Myanmar protesters, undaunted by killings, march again

(AP)—Demonstrators in Myanmar protesting last month’s military coup returned to the streets Thursday, undaunted by the killing of at least 38 people the previous day by security forces.

New protests were held in at least three areas of Yangon, the country’s largest city, that have been scenes of violence for the past few days. Police again used force to try to disperse the crowds, according to social media accounts.

Protests also continued In Mandalay, the second-biggest city. A formation of five fighter planes flew over the city on Thursday morning in what appeared to be a threatening show of force.

The U.N. special envoy for Myanmar, Christine Schraner Burgener, said 38 people were killed Wednesday, a figure consistent with other reports.

The death toll was the highest since the Feb. 1 takeover, when the military ousted the elected government of leader Aung San Suu Kyi. More than 50 civilians, mostly peaceful protesters, are confirmed to have been killed by police and soldiers since then.

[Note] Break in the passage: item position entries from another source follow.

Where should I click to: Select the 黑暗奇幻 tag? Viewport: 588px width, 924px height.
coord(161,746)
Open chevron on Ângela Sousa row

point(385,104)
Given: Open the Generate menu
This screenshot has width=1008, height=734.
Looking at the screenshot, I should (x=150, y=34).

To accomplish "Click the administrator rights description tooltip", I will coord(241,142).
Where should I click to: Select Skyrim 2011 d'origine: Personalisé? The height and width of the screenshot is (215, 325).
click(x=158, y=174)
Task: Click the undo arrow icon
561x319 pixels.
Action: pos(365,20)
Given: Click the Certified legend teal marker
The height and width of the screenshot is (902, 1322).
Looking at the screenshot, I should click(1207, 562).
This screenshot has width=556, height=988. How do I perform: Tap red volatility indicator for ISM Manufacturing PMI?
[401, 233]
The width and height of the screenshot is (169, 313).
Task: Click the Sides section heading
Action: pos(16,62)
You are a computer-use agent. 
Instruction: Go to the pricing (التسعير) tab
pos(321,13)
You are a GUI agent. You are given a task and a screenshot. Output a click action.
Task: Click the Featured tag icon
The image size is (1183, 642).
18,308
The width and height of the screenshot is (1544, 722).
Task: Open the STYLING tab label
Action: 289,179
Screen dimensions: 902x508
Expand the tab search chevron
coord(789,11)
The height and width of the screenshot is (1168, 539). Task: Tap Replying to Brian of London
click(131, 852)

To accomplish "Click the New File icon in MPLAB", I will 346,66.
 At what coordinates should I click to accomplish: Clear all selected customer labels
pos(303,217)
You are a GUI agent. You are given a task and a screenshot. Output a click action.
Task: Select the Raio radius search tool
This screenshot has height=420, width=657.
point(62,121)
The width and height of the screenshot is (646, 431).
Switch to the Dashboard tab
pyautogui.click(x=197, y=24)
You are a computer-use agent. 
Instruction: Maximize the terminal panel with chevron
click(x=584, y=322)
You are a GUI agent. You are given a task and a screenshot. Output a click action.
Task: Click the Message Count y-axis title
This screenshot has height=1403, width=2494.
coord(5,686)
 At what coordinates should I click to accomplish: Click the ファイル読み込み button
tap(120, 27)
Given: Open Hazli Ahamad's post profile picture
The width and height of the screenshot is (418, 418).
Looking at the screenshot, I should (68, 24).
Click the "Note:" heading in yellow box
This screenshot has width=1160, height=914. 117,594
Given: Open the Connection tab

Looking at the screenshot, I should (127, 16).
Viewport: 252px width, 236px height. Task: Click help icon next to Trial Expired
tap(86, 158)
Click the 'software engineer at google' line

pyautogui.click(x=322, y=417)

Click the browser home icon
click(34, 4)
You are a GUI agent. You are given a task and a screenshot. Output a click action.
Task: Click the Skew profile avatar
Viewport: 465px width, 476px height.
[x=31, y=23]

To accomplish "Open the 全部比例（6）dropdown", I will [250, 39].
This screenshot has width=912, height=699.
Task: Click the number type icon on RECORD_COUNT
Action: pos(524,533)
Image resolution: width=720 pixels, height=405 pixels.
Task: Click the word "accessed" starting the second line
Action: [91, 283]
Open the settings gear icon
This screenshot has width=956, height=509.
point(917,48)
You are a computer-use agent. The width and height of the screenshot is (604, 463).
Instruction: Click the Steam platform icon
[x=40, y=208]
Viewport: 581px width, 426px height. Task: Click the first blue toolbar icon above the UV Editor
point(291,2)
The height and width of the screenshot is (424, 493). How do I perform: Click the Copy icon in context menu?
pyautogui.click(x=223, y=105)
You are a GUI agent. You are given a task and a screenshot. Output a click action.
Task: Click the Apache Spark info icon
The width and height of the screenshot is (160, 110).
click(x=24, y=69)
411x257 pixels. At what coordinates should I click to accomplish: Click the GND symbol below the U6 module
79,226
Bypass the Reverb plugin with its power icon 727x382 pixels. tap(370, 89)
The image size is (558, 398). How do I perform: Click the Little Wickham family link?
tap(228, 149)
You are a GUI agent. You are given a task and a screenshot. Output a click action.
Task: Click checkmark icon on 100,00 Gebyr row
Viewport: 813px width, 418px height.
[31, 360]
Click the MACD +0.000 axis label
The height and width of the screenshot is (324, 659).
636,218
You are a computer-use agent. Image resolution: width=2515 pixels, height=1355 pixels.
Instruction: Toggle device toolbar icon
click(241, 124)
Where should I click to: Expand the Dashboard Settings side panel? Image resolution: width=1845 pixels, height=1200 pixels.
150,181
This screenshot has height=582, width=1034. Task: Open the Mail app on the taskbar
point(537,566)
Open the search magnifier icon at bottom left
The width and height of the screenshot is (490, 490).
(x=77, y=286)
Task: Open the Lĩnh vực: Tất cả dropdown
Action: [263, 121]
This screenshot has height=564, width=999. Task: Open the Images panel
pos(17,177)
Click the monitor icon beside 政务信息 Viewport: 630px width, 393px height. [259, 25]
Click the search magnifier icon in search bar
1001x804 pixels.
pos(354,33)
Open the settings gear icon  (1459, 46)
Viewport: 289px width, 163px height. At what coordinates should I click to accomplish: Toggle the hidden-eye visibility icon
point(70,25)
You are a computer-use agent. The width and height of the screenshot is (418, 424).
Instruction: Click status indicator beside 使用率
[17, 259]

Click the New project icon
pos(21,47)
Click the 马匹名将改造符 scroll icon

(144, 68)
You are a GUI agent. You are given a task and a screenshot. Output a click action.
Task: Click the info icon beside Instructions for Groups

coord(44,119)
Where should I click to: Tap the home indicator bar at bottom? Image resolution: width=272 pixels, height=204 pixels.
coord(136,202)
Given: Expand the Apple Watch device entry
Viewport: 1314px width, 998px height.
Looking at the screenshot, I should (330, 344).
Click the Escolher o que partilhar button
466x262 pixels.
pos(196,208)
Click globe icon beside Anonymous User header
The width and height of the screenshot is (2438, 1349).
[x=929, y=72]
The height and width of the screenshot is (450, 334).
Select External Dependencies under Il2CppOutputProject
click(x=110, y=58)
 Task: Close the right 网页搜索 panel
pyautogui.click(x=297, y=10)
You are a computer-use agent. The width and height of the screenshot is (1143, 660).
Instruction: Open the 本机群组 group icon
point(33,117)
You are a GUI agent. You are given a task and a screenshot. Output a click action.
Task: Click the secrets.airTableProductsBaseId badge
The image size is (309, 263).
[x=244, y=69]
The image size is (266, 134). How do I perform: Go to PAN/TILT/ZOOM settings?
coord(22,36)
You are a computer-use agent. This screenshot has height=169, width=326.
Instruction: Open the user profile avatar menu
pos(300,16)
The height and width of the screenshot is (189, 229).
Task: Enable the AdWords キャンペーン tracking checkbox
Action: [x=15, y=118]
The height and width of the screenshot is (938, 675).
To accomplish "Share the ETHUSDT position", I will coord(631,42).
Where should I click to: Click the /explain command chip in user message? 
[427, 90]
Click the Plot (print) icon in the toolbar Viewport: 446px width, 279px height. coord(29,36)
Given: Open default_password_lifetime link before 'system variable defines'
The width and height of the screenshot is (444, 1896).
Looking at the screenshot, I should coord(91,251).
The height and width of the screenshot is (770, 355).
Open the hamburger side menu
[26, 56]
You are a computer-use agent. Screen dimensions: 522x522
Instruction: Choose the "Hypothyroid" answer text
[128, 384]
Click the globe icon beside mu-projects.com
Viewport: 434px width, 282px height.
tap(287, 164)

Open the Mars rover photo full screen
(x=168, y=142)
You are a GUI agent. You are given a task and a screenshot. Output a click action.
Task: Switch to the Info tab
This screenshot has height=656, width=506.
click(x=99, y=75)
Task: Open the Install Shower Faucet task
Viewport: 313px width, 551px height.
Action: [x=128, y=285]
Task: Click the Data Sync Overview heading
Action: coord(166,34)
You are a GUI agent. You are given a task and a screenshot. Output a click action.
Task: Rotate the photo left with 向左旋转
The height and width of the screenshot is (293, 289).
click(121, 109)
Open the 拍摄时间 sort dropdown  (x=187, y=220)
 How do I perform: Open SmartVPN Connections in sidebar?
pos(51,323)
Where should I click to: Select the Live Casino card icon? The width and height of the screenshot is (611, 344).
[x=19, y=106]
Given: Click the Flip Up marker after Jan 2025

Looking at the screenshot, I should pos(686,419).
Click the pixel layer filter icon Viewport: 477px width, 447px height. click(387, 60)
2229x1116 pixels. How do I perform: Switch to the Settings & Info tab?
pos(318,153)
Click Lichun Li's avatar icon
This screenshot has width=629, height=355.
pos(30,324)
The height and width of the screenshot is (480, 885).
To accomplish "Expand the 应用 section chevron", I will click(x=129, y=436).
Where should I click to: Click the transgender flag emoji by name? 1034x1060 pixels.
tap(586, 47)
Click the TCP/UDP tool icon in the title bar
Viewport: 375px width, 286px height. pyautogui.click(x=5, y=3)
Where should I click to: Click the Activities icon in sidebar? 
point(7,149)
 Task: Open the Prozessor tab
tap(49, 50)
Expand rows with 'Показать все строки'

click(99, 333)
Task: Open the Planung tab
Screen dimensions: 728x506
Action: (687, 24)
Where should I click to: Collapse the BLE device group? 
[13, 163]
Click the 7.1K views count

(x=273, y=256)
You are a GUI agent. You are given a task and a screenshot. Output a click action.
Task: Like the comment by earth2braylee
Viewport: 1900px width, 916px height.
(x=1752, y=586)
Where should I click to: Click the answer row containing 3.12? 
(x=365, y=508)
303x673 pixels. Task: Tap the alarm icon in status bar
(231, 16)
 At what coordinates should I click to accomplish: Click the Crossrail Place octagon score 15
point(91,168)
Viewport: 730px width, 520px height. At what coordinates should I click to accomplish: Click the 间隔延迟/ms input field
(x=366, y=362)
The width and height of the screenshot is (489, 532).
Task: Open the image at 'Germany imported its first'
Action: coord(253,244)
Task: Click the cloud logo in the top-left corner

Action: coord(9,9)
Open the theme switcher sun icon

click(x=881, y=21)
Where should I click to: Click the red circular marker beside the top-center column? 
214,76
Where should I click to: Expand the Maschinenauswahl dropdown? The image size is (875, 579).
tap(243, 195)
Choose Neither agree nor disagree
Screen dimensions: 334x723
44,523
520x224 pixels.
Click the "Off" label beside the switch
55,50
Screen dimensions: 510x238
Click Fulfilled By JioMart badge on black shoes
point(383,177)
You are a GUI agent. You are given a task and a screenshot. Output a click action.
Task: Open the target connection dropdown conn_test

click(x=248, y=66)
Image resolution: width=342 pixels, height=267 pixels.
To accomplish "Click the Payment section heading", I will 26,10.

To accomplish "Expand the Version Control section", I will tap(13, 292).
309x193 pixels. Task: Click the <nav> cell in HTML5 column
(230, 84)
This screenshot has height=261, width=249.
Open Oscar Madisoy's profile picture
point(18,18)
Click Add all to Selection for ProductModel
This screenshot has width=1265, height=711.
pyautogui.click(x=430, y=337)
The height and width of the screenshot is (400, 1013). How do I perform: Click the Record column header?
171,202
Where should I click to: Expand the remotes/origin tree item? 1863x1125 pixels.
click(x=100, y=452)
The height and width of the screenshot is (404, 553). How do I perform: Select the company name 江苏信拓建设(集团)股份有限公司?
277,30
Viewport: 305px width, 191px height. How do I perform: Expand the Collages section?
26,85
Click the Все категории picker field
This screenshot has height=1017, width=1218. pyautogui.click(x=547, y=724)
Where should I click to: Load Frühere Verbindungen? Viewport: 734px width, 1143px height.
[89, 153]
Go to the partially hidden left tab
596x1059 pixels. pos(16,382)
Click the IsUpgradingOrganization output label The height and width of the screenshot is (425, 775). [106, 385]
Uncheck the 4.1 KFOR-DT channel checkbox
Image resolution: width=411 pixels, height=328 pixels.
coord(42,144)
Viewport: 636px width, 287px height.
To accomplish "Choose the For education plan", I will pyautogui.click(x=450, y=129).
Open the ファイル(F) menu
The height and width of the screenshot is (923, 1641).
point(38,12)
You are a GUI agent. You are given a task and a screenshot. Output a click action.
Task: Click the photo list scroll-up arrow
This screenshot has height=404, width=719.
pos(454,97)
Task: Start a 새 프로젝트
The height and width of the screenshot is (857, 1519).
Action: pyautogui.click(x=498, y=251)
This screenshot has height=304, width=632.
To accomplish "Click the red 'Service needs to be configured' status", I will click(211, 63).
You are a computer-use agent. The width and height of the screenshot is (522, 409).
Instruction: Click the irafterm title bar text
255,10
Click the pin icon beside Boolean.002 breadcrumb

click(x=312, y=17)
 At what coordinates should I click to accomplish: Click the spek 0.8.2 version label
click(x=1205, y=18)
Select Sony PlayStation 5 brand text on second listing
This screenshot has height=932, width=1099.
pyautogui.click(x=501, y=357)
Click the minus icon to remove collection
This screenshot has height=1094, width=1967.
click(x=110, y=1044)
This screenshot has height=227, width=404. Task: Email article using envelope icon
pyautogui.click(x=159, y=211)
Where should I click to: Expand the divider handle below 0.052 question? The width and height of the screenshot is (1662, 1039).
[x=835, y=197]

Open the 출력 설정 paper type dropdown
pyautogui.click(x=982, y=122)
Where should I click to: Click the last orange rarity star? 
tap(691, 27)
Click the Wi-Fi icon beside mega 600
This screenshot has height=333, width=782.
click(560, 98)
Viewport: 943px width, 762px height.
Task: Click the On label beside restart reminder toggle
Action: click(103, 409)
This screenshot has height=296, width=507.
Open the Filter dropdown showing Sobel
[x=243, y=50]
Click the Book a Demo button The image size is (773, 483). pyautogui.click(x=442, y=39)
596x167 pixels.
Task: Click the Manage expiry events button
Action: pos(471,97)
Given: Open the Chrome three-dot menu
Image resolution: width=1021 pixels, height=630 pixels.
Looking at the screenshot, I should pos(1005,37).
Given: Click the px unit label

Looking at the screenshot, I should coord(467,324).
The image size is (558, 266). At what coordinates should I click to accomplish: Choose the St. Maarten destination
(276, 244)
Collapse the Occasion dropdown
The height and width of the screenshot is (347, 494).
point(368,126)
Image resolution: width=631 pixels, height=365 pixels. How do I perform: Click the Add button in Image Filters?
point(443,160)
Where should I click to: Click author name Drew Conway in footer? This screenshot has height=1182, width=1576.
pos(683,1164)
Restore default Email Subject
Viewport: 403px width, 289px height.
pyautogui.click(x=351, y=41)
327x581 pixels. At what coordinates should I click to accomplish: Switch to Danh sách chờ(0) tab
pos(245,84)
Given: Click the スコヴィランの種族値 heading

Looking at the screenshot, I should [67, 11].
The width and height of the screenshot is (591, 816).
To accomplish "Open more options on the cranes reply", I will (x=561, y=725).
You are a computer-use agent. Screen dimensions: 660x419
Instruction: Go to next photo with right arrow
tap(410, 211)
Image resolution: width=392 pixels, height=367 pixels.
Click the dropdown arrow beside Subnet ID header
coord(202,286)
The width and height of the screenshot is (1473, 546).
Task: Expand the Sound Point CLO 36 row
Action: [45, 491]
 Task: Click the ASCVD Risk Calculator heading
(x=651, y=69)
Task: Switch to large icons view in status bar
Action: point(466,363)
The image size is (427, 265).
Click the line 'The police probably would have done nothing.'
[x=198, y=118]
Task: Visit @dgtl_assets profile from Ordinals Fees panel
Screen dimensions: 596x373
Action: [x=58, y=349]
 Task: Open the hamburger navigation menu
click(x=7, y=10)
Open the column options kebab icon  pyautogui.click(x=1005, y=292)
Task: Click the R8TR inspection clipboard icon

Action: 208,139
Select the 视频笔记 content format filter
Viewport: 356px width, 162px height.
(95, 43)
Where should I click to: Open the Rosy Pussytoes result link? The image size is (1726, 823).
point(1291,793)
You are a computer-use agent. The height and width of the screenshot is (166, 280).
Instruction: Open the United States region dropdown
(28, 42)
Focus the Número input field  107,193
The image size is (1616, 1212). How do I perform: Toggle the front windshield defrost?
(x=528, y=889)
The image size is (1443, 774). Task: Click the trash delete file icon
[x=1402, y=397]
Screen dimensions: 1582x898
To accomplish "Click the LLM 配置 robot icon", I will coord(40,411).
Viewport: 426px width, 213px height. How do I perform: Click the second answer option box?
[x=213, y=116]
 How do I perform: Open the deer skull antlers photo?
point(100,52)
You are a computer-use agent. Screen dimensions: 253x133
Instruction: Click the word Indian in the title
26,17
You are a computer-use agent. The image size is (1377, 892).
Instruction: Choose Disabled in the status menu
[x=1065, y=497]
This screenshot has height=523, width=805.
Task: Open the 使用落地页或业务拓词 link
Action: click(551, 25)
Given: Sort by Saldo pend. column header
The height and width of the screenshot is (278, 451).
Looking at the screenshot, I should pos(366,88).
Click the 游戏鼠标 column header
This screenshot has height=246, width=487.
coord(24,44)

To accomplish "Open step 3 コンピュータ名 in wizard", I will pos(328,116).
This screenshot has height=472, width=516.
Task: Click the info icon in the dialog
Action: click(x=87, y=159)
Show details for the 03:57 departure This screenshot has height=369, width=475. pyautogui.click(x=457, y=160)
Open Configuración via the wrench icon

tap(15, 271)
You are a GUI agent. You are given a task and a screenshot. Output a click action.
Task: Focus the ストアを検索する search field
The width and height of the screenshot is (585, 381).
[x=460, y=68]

The U.N. Security Council has scheduled closed-door consultations on Friday on calls to reverse the coup — including from U.N. Secretary-General Antonio Guterres — and stop the escalating military crackdown.

Any kind of coordinated action at the United Nations will be difficult since two permanent members of the Security Council, China and Russia, are likely to veto it. Some countries have already imposed or are considering their own sanctions.

U.N. envoy Schraner Burgener said she warned Myanmar’s army that the world’s nations and the Security Council “might take huge strong measures.”

“And the answer was, ‘We are used to sanctions and we survived those sanctions in the past,’” she said. When she also warned the army that Myanmar would become isolated, she said, “the answer was, ‘We have to learn to walk with only a few friends.’”

The coup reversed years of slow progress toward democracy in Myanmar, which for five decades had languished under strict military rule that led to international isolation and sanctions. As the generals loosened their grip, culminating in Suu Kyi’s rise to power after 2015 elections, the international community responded by lifting most sanctions and pouring investing into the country.

Schraner Burgener said the army has been taken aback by the strong opposition, which has been led by young people.

“I think that the army is very surprised that it doesn’t work because in the past, in 1988 and 2007 and 2008, it worked,” she said, referring to previous violent crackdowns on uprisings against military rule.